### What the task requires:
Your answer should be the complete set of entries, transcribed exactly.

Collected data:
----------------------------------------

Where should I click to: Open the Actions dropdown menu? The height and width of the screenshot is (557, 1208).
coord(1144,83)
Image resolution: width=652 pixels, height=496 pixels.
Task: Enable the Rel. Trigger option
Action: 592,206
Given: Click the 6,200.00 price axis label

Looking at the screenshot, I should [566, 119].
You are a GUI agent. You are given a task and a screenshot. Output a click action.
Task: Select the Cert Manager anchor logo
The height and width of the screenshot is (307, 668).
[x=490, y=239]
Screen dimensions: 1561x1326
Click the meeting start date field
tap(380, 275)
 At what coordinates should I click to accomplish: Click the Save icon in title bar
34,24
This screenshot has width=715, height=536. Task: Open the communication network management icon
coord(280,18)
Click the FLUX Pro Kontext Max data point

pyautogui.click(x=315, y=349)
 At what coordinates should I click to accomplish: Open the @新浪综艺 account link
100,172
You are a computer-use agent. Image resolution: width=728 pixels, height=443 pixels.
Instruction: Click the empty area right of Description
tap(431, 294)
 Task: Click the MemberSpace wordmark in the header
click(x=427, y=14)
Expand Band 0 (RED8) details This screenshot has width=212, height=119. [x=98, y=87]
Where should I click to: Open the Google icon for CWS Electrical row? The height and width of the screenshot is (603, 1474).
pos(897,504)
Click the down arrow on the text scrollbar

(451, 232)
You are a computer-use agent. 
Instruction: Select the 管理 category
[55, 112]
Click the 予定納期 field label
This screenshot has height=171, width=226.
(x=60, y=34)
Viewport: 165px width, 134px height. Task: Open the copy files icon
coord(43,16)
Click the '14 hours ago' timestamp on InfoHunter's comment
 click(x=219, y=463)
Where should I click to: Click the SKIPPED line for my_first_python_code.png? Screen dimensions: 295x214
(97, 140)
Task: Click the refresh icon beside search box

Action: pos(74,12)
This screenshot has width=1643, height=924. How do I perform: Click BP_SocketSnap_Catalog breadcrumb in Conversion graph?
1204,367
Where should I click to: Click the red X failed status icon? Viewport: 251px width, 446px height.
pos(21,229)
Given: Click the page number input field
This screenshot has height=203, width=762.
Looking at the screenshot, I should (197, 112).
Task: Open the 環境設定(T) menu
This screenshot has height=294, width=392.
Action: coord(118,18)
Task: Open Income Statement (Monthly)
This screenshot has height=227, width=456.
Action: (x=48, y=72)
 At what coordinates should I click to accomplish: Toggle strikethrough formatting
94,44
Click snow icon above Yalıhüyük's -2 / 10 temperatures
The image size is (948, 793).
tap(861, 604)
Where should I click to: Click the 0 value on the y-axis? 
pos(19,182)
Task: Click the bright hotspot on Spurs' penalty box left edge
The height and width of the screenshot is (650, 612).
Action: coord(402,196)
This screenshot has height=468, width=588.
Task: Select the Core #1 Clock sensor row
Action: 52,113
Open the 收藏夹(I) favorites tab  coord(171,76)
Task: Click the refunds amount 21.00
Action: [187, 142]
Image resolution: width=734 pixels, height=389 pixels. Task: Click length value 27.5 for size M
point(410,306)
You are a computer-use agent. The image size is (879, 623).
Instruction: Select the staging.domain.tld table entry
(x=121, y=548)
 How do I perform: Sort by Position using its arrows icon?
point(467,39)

----------------------------------------

### Answer to this problem:
Where should I click to: Open the Actions dropdown menu? The height and width of the screenshot is (557, 1208).
coord(1144,83)
Image resolution: width=652 pixels, height=496 pixels.
Task: Enable the Rel. Trigger option
Action: 592,206
Given: Click the 6,200.00 price axis label

Looking at the screenshot, I should [566, 119].
You are a GUI agent. You are given a task and a screenshot. Output a click action.
Task: Select the Cert Manager anchor logo
The height and width of the screenshot is (307, 668).
[x=490, y=239]
Screen dimensions: 1561x1326
Click the meeting start date field
tap(380, 275)
 At what coordinates should I click to accomplish: Click the Save icon in title bar
34,24
This screenshot has width=715, height=536. Task: Open the communication network management icon
coord(280,18)
Click the FLUX Pro Kontext Max data point

pyautogui.click(x=315, y=349)
 At what coordinates should I click to accomplish: Open the @新浪综艺 account link
100,172
You are a computer-use agent. Image resolution: width=728 pixels, height=443 pixels.
Instruction: Click the empty area right of Description
tap(431, 294)
 Task: Click the MemberSpace wordmark in the header
click(x=427, y=14)
Expand Band 0 (RED8) details This screenshot has width=212, height=119. [x=98, y=87]
Where should I click to: Open the Google icon for CWS Electrical row? The height and width of the screenshot is (603, 1474).
pos(897,504)
Click the down arrow on the text scrollbar

(451, 232)
You are a computer-use agent. 
Instruction: Select the 管理 category
[55, 112]
Click the 予定納期 field label
This screenshot has height=171, width=226.
(x=60, y=34)
Viewport: 165px width, 134px height. Task: Open the copy files icon
coord(43,16)
Click the '14 hours ago' timestamp on InfoHunter's comment
 click(x=219, y=463)
Where should I click to: Click the SKIPPED line for my_first_python_code.png? Screen dimensions: 295x214
(97, 140)
Task: Click the refresh icon beside search box

Action: pos(74,12)
This screenshot has width=1643, height=924. How do I perform: Click BP_SocketSnap_Catalog breadcrumb in Conversion graph?
1204,367
Where should I click to: Click the red X failed status icon? Viewport: 251px width, 446px height.
pos(21,229)
Given: Click the page number input field
This screenshot has height=203, width=762.
Looking at the screenshot, I should (197, 112).
Task: Open the 環境設定(T) menu
This screenshot has height=294, width=392.
Action: coord(118,18)
Task: Open Income Statement (Monthly)
This screenshot has height=227, width=456.
Action: (x=48, y=72)
 At what coordinates should I click to accomplish: Toggle strikethrough formatting
94,44
Click snow icon above Yalıhüyük's -2 / 10 temperatures
The image size is (948, 793).
tap(861, 604)
Where should I click to: Click the 0 value on the y-axis? 
pos(19,182)
Task: Click the bright hotspot on Spurs' penalty box left edge
The height and width of the screenshot is (650, 612).
Action: coord(402,196)
This screenshot has height=468, width=588.
Task: Select the Core #1 Clock sensor row
Action: 52,113
Open the 收藏夹(I) favorites tab  coord(171,76)
Task: Click the refunds amount 21.00
Action: [187, 142]
Image resolution: width=734 pixels, height=389 pixels. Task: Click length value 27.5 for size M
point(410,306)
You are a computer-use agent. The image size is (879, 623).
Instruction: Select the staging.domain.tld table entry
(x=121, y=548)
 How do I perform: Sort by Position using its arrows icon?
point(467,39)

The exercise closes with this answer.